Однако никто пе жаловался — они выжидали, чтобы канцлер выполнил обещание, данное 20 февраля. Это было единственное обещание, которое Гитлер сдержал. 2 мая штурмовики ворвались в помещения профсоюзов по всей стране, захватили их кассы, а руководителей отправили в концентрационные лагеря.
Гитлер запретил коллективные договоры, а затем и социал-демократическую партию (как, впрочем, и все партии, кроме его собственной). Глава национал-социалистского Германского трудового фронта Роберт Лей объявил, что новое правительство намерено «восстановить абсолютное главенство естественного руководителя завода, то есть владельца... Только владелец имеет право решать. Многие предприниматели в течение многих лет вынуждены были тщетно мечтать о «хозяине в доме». Теперь они вновь станут «хозяевами в своем доме».
Густав тем временем превратился в главного сборщика средств на нужды нацистов — он уговаривал других рурских баронов делать взносы, настойчиво повторяя: «Кто помогает быстро — помогает вдвойне!» Через восемь дней после того, как отряды коричневорубашечников разгромили немецкие профсоюзы, Крупп изобрел систему, с помощью которой «промышленность могла отчуждать средства в партийный фонд». Так возник Фонд Гитлера. Крупп писал Шахту, что это «знак благодарности вождю нации». На деле же назначение этого фонда, как явствовало из директивы Рудольфа Гесса, было двояким. Во-первых, он предназначался для поддержки «СА, СС, штабов, «гитлерюгенд», политических организаций...» А во-вторых, благодаря ему дельцы ограждались от назойливости коричневорубашечников. Если штурмовики ворвутся в контору кого-либо из дарителей, писал Гесс, «дарители должны предъявить им удостоверение с моей подписью и партийной печатью». Другими словами, гитлеровский фонд был деньгами, которыми откупаются от бандитов.
Год за годом, пока он не уступил места своему старшему сыну, Густав добровольно возглавлял это орудие систематического шантажа. Фонд Гитлера стал для нацистов крупнейшим частным источником доходов. Крупп вложил в него свыше шести миллионов рейхсмарок плюс еще шесть миллионов на другие нужды национал-социализма, и чем больше он давал, тем лучше себя чувствовал. Пролив особенно щедрый золотой дождь (100 тысяч рейхсмарок), он писал:
Мой фюрер!
Касательно моего письма от 1 ноября прошлого года: я выражаю полную готовность и далее возглавлять правление Фонда Адольфа Гитлера немецкой промышленности на четвертом году его существования в соответствии с желанием, выраженным в Вашем письме от 31 декабря прошлого года.
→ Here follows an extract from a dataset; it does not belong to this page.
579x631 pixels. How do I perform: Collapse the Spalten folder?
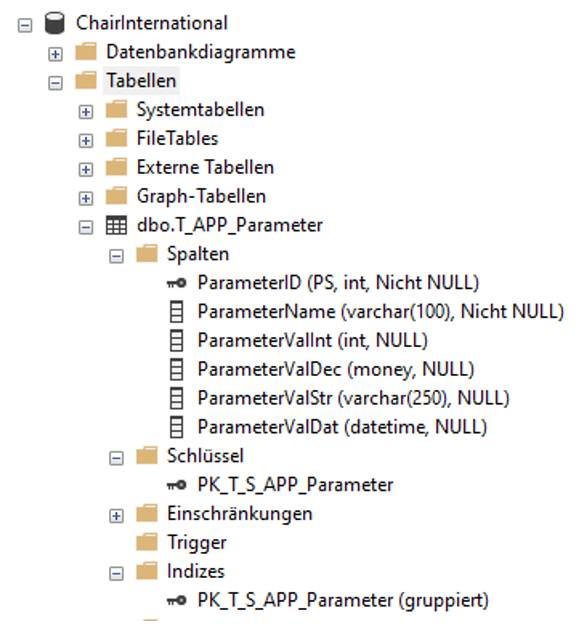[x=116, y=256]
Прошу Вашего разрешения, мой фюрер, воспользоваться этим случаем, дабы выразить Вам мои искренние пожелания, чтобы в наступившем 1936 году по-прежнему продолжалась подготовка к претворению в жизнь Ваших далеко идущих планов, а также уверенность, что этот четвертый год воплощения первой части Вашей программы приблизит ее к осуществлению намного больше, чем можно было надеяться и рассчитывать три года назад. То, что в течение этого времени я мог послужить Вам моими скромными силами, остается для меня источником глубочайшего удовлетворения.
Переписка Круппа с Гитлером — интересное свидетельство распада человеческой личности. В начале 1933 года Густав был ответственным членом правящей верхушки Германии. За пять лет он превратился в холопа. В апреле он приказал своим служащим вступить в нацистскую партию. В августе нацистское приветствие становится на его заводах обязательным, и рабочие, не вздернувшие руку, увольняются.
Порядок в стране сменился «новым порядком». Густав принял «новый порядок» всем сердцем и всей душой — он отказывался выслушивать хотя бы слово в его порицание. В течение многих лет он был членом неофициальной группы, называвшейся «Рурдаде» и включавшей все сливки баронов фабричных труб. Как-то вечером Карл Бош из «ИГ Фарбениндустри» заговорил о коррупции нового правительства. Крупп встал, обвинил Боша в оскорблении фюрера, объявил, что ноги его больше не будет на заседаниях «Рурладе» и вышел из комнаты. В Эссене огромные портреты фюрера были повешены на вилле Хюгель, в отеле Эссенерхоф и во всех кабинетах Главного управления. Даже в дни расцвета Альфреда Круппа Эссен и то пользовался большей свободой слова. Главное управление было связано прямым телефоном со штаб-квартирой гестапо, находившейся на Кортештрассе, и все известные социал-демократы, все служащие и рабочие, позволившие себе какую-нибудь насмешку над новым режимом, немедленно отправлялись туда.